DOHA: ¿Sueño eterno?
Poco o nada se debate ya acerca de la necesidad de retomar las negociaciones comerciales multilaterales en el marco de la inconclusa Ronda Doha.
El discurso librecambista está siendo opacado por el impacto de la crisis financiera mundial que tuvo su epicentro dentro de la geografía económica norteamericana, rompiendo fronteras en septiembre del 2008 y expandiéndose sobre el resto del globo terráqueo.
Y aunque en la cumbre del llamado Grupo de los Veinte (G-20) celebrada semanas atrás en Chicago, Estados Unidos, se quiso sustentar un discurso de censura a las prácticas proteccionistas en el comercio mundial, la tozuda realidad demuestra que las economías industrializadas han levantado la bandera del proteccionismo.
La historia económica mundial recoge, de manera recurrente, un hecho: durante el advenimiento de las crisis el fantasma del proteccionismo se hace presente dentro del escenario catastrófico de las turbulencias financieras y las confrontaciones monetarias entre las grandes potencias. La Gran Depresión de 1929 alimentó la guerra comercial.
Ante la caída de la demanda interna los países desarrollados tratan de recomponer sus estructuras bancarias para garantizar el acceso al crédito de consumo, en tanto que las economías subdesarrolladas tocan todas las puertas disponibles para concertar préstamos internacionales (públicos o privados) para dinamizar la economía.
A finales del 2008 la opinión pública internacional veía a la agonizante Administración Busch haciendo causa común con la Unión Europea cuando se trataba de invocar la adopción teórica del libre comercio en la cumbre del G-20 celebrada en Washington. Pero la crisis económica echó por tierra esa retórica.
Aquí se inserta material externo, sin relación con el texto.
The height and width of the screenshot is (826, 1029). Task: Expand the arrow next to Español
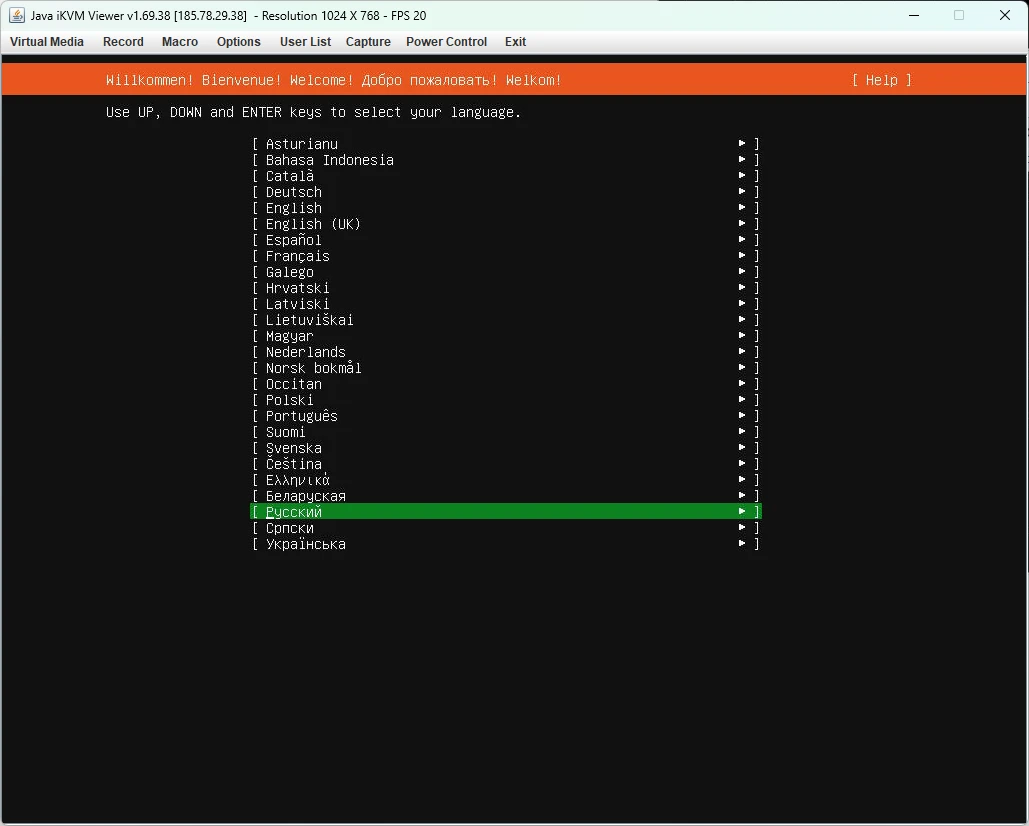point(742,240)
Y ahora, cuando se aprecian señales de una recuperación lenta e incierta a corto plazo, vuelve a pensarse en la necesidad de relanzar las negociaciones en la Ronda Doha, la cual fue inaugurada en el 2001 dentro del escenario de la Organización Mundial del Comercio (OMC).
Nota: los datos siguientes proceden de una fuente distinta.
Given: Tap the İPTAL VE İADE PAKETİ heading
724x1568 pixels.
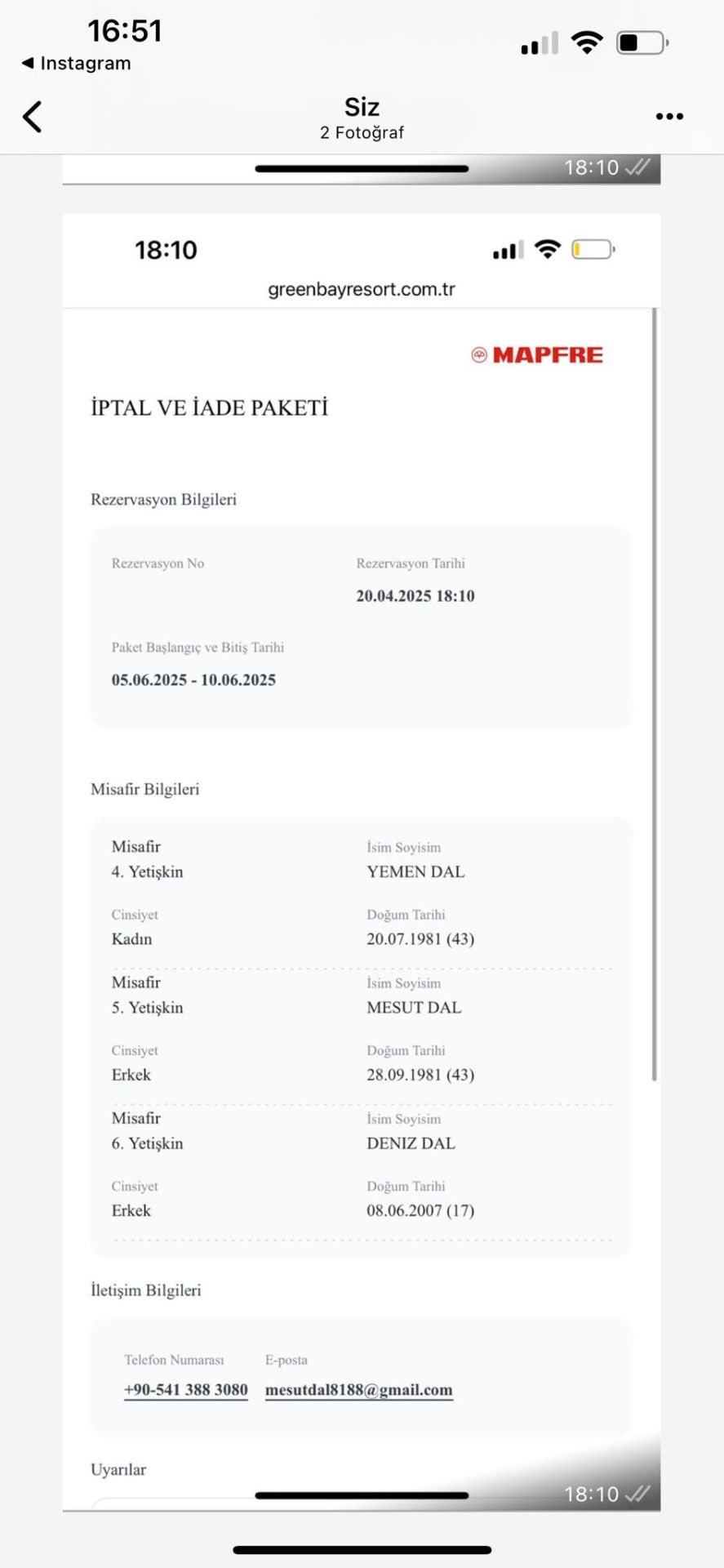Looking at the screenshot, I should (x=210, y=408).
El 2009 cerrará sin una convocatoria para avanzar en la Ronda Doha, pero todo apunta a que uno de los puntos centrales de la agenda económica internacional para el 2010 será el retorno a las negociaciones comerciales multilaterales.
¿Cómo ignorar que la OMC ha proclamado la Ronda de Doha como el camino para el desarrollo económico y social, dentro de un contexto internacional caracterizado por la exclusión y marginación de los países subdesarrollados?
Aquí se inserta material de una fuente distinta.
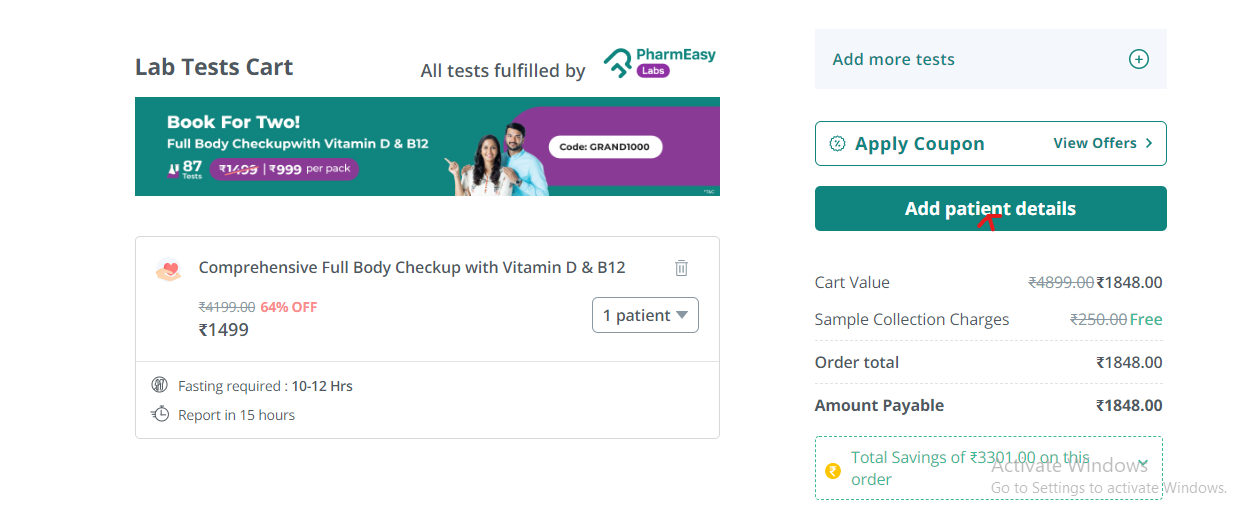Image resolution: width=1260 pixels, height=532 pixels.
Task: Click the ₹999 per pack price pill
Action: click(x=284, y=169)
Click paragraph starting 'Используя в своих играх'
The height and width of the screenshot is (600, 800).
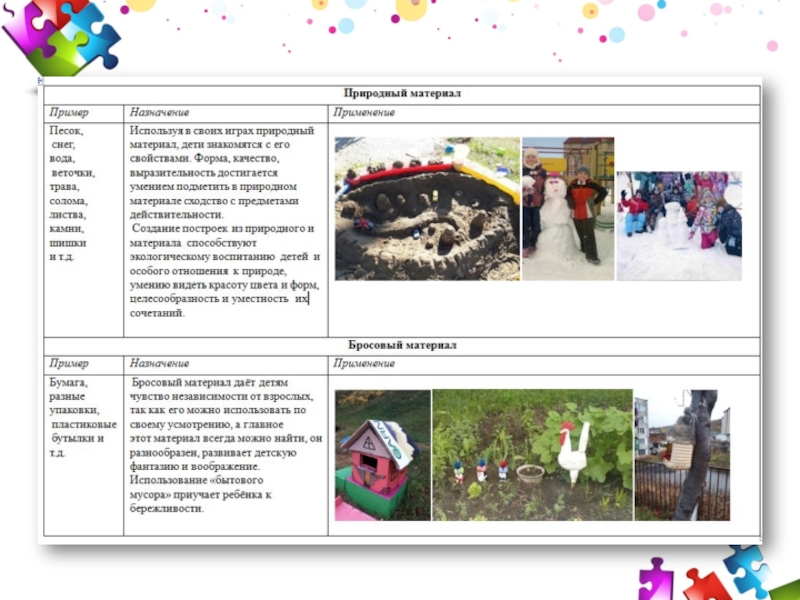(x=224, y=222)
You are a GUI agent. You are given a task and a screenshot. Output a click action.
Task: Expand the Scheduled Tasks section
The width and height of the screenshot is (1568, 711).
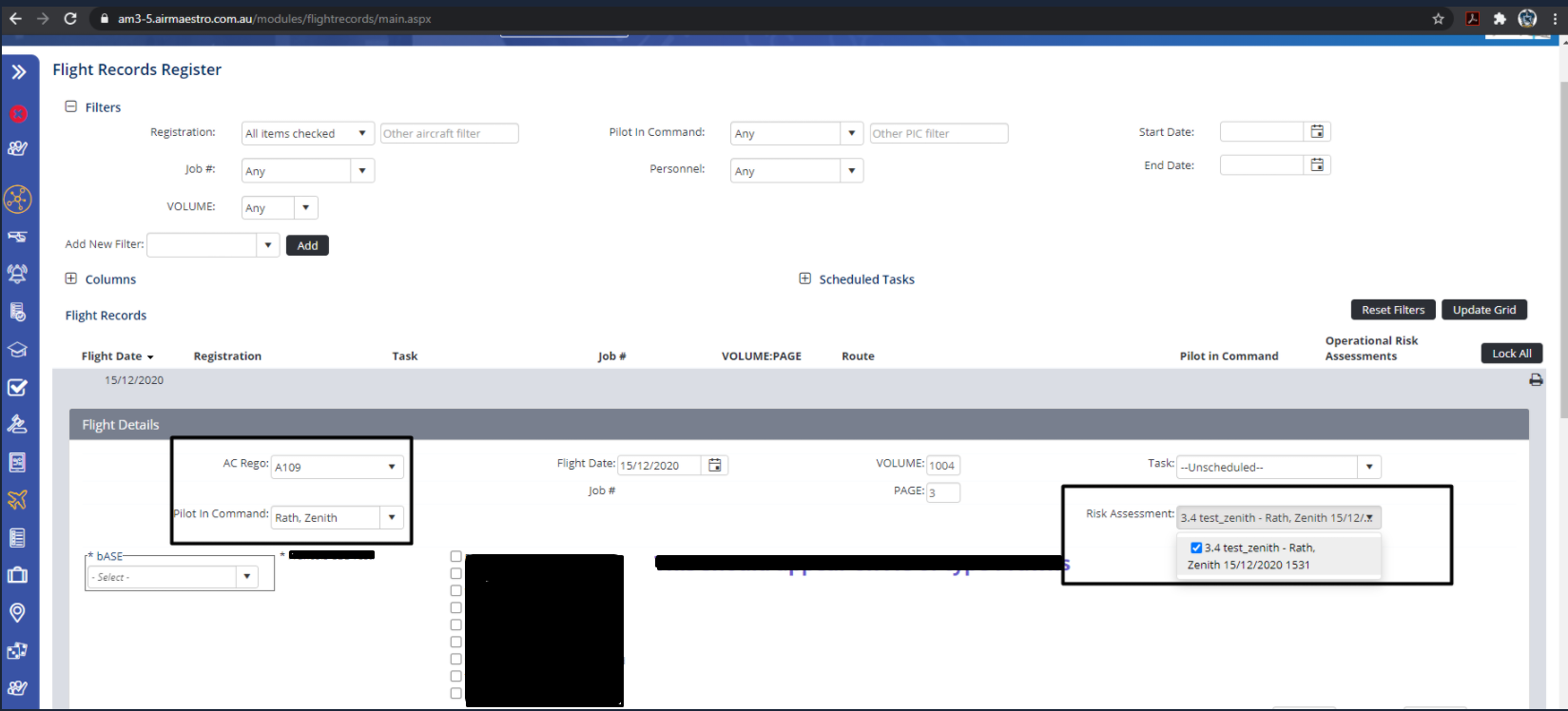pyautogui.click(x=805, y=279)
La conclusión de la Ronda Doha podría impulsarse para el próximo año. Esa aspiración debería acompañada de una voluntad política para abordar el tema de la eliminación de los subsidios y de otras prácticas proteccionistas implementadas por el mundo desarrollado.
Ha llegado el momento de situar en su justo lugar el reinicio de las negociaciones comerciales multilaterales de la OMC.